Brazilian colorist, artist, and architect

André Luiz da Silva Pereira, known as André Vazzios (Santo André, July 22, 1975) is a Brazilian colorist, comics artist and architect. He graduated in Architecture from Mackenzie Presbyterian University. He began his career as an illustrator in 1995 at Abril Jovem publishing house.

== Career ==
Vazzios gained prominence in the Brazilian comics market for his work as a colorist for comic books Holy Avenger and Lua dos Dragões, both part of the fictional universe of Tormenta RPG system. For these works, he won the Troféu HQ Mix in 2002 in the category "best colorist" and the Prêmio Angelo Agostini in 2003 and 2004 as "best art-technique" (award for colorists and letterers). He also won the Troféu HQ Mix in 1999 for "best national miniseries" by Lua dos Dragões.

Other works by Vazzios are the colors of the comic book Victory, covers of the Brazilian magazine Metal Pesado, illustrations of the role-playing game magazine Dragão Brasil and participation in the graphic novel MSP +50 - Mauricio de Sousa por Mais 50 artists.

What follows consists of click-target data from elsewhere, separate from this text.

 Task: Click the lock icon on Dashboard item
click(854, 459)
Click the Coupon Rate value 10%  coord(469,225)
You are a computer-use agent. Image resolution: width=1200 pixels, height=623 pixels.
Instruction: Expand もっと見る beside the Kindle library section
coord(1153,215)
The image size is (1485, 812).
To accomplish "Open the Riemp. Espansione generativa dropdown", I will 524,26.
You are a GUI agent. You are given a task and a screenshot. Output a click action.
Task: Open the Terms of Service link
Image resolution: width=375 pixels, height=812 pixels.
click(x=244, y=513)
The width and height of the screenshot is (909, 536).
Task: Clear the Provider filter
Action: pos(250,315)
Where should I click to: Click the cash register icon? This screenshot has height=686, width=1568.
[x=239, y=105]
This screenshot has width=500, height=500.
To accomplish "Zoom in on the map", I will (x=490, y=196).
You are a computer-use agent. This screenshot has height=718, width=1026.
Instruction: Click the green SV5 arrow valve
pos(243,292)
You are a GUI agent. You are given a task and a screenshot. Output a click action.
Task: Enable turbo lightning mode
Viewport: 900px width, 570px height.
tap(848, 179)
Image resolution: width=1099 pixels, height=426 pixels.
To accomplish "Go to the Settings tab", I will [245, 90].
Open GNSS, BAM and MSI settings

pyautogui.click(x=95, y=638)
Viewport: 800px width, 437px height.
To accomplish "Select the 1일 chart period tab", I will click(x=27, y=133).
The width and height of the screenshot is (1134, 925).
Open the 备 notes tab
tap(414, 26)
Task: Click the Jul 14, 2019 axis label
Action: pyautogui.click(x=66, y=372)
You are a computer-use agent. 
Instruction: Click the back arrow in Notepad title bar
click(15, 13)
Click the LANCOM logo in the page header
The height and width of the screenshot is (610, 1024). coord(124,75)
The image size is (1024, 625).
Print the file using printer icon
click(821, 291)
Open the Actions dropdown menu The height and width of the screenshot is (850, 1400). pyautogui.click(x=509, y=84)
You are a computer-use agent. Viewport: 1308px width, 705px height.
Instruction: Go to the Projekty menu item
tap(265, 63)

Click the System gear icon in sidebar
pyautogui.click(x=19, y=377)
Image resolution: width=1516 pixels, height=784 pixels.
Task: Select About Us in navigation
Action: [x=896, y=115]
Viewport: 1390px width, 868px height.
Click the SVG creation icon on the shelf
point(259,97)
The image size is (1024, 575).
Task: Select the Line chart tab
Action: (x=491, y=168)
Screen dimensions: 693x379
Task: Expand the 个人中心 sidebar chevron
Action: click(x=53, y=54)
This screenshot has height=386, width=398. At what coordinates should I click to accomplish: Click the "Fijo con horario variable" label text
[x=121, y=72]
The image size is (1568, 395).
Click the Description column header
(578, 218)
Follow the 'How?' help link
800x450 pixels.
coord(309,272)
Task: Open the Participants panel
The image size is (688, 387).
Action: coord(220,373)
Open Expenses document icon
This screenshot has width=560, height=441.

In 2009, Vazzios published the independent graphic novel Uiara e os filhos do Eco. The book was produced with funding from the São Paulo State's Secretary of Culture and addressed ecological issues. The script was made by Vazzios and Jussara Nunes. He shared the pencils with Monique Novaes and Everton Teles Valério.

== Bibliography ==

There are related only the works of André Vazzios as writer and/or penciller.
- Lua dos Dragões (6 issues mini-series, written by Marcelo Cassaro, Trama Editorial, 1998-1999)
- Uiara e os filhos do Eco (independent, 2009)
- MSP +50 – Mauricio de Sousa por Mais 50 Artistas (many artists, Panini Brasil, 2010)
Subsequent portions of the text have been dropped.